◆ **Passage shown**
A quick skim of this list reveals considerable agreement (agreeance? Calling the grammar police) with liberal values. With some serious caveats:

“Basic human rights” appears to be code for “affirmative action stinks.” I won’t rehearse the arguments pro/con affirmative action here other than to reassure readers that I fully support affirmative action (even if it produces the occasional Clarence Thomas) and don’t think American culture has changed enough vis a vis racism and poverty since the 60’s and 70’s to merit its abandonment – it can always be improved, however.

The point Mona is finessing here is, of course, not affirmative action per se but more general objections to the kind of social engineering liberals are often accused of advocating in their latte-addled interfering way. What libertarians fail to understand – and it is what makes me characterize libertarianism as utopian and naive – is that essentially *all* political action is social engineering.

Neither conservatives nor the extreme right – neither of which is naive – make that mistake, even if, for polemical reasons, they reframe what they’re up to as not social engineering. The argument between liberals, conservatives, and the extreme right revolves around what kind of social engineering is best. Tax breaks for corporations? Affirmative action? Coathangers? A strong FEMA? But the reality of government as social engineer is accepted as a given.

Libertarians were sold a bill of goods by Republicans. As all, repeat all, recent Republican history has shown, they are as much the party of Big Government as the Democrats. Before going blue, however, libertarians will need seriously to refine their notion of what government is. Make no mistake: Democrats do not loathe government. They recognize that there are some functions a government must do. And they are honest – unlike their red counterparts – about their belief that there are some things governments should do. Furthermore, Democrats are once again honest in asserting that there are some things governments do far better than private corporations or charities. (And it goes without saying there are many things the government should keep its filthy hands out of.)

◆ **To do**
[a] Name the four examples of possible social engineering that the passage on social engineering poses as questions.
[b] In the passage on social engineering, what does the writer say libertarians fail to understand?
[c] Please reproduce the part of the passage on social engineering that begins at "The point Mona" and ends after "as a given.".
The material after this point is separate from the passage on social engineering.

◆ **Given information**
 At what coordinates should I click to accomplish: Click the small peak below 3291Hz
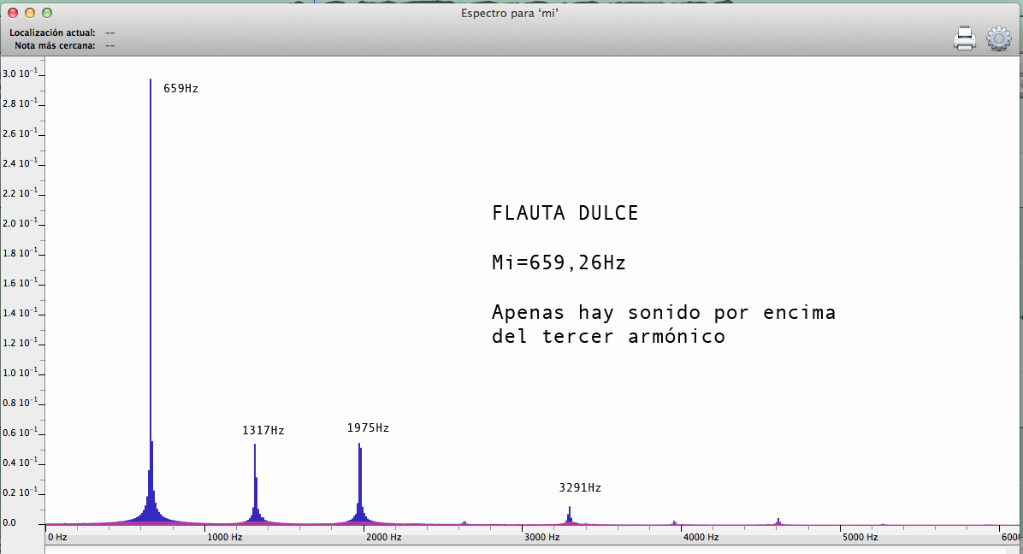tap(569, 514)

◆ **Solutions to the tasks**
[a] Tax breaks for corporations; affirmative action; coathangers; a strong FEMA

[b] That essentially all political action is social engineering.

[c]
The point Mona is finessing here is, of course, not affirmative action per se but more general objections to the kind of social engineering liberals are often accused of advocating in their latte-addled interfering way. What libertarians fail to understand – and it is what makes me characterize libertarianism as utopian and naive – is that essentially *all* political action is social engineering.

Neither conservatives nor the extreme right – neither of which is naive – make that mistake, even if, for polemical reasons, they reframe what they’re up to as not social engineering. The argument between liberals, conservatives, and the extreme right revolves around what kind of social engineering is best. Tax breaks for corporations? Affirmative action? Coathangers? A strong FEMA? But the reality of government as social engineer is accepted as a given.